15.5"h x 17.25"w x 6"d
Mongrain's extraordinary mastery of material and facility with Venetian glass technique has earned him a place amongst the great glass artists of the world. Early in his career, his teachers Maestro Lino Tagliapietra and Checco Ungaro, helped guide and influence his inspiration and virtuosity. Today, he leads the glass team at Chihuly Studios where he works directly with Dale Chihuly to create the large-scale masterworks for which Chihuly is so well known.
In Inspirations, the exuberant new exhibition at Traver Gallery, Mongrain presents ten large-scale glass vessels and one towering and functional glass fountain. This body of ornate works extends a series of work that began with a commission by the arts patron, George Stroemple. The Stroemple project was born of a desire to celebrate Mongrain's unique glass-blowing abilities and create a collection that reimagines nineteenth-century blown and hot sculpted glass objects. Mongrain rose to the challenge. The new works, like the vessels that inspired them, include large-scale lidded vessels and goblets that are adorned with iconic mythical creatures such as swans, dolphins, dragons, and seahorses. But Mongrain has breathed new life into these classical objects. By drawing our attention to form, scale, fragility and even absurdity, he brings these opulent historic forms into the world of contemporary art and brings new voice to the elevated design and craftsmanship of the time-honored Venetian glass tradition.

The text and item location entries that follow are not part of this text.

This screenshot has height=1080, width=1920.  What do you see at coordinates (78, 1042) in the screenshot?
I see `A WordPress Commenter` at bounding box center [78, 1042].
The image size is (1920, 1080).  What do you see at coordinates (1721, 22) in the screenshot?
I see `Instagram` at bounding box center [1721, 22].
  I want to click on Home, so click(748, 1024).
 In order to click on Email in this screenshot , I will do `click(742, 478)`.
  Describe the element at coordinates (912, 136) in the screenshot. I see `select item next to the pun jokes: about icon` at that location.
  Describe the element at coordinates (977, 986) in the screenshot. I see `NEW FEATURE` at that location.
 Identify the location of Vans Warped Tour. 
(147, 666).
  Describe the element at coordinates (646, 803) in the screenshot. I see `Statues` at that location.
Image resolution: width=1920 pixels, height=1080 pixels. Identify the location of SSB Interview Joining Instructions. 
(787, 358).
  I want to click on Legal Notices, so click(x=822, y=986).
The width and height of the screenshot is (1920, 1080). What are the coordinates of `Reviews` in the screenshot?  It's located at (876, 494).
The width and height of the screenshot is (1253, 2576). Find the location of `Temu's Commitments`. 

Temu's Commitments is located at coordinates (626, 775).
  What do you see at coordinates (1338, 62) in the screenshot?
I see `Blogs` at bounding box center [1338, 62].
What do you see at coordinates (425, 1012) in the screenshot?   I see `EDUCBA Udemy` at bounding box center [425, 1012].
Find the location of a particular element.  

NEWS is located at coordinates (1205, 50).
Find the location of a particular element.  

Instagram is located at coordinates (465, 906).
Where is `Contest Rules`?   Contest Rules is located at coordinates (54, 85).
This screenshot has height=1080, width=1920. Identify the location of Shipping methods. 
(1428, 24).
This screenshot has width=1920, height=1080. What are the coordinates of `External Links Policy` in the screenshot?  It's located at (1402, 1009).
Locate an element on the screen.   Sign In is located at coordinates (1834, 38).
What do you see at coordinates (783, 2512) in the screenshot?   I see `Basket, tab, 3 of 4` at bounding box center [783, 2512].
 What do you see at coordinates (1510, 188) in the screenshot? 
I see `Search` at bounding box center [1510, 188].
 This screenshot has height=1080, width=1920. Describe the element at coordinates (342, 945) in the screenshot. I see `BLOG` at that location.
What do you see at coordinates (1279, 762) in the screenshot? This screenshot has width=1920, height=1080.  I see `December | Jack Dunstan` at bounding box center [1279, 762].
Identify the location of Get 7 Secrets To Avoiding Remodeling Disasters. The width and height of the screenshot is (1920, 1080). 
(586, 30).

James Mongrain was introduced to glass at Moorhead State University in Minnesota, and later studied glassblowing at Massachusetts College of Art and the Appalachian Center for Crafts. He has worked with Jim Dine, Kiki Smith, Jeff Koons, Robert Wilson, and Walter Lieberman. He has been a nominee for the Louis Comfort Tiffany Award and exhibits nationwide. Mongrain has been a gaffer at Chihuly Inc. since 1998 and has work in the George Stroemple collection.
Mongrain's current exhibition, Ispirazione: James Mongrain in the George R. Stroemple Collection, is on view at the Museum of Glass, Tacoma through October 15, 2017.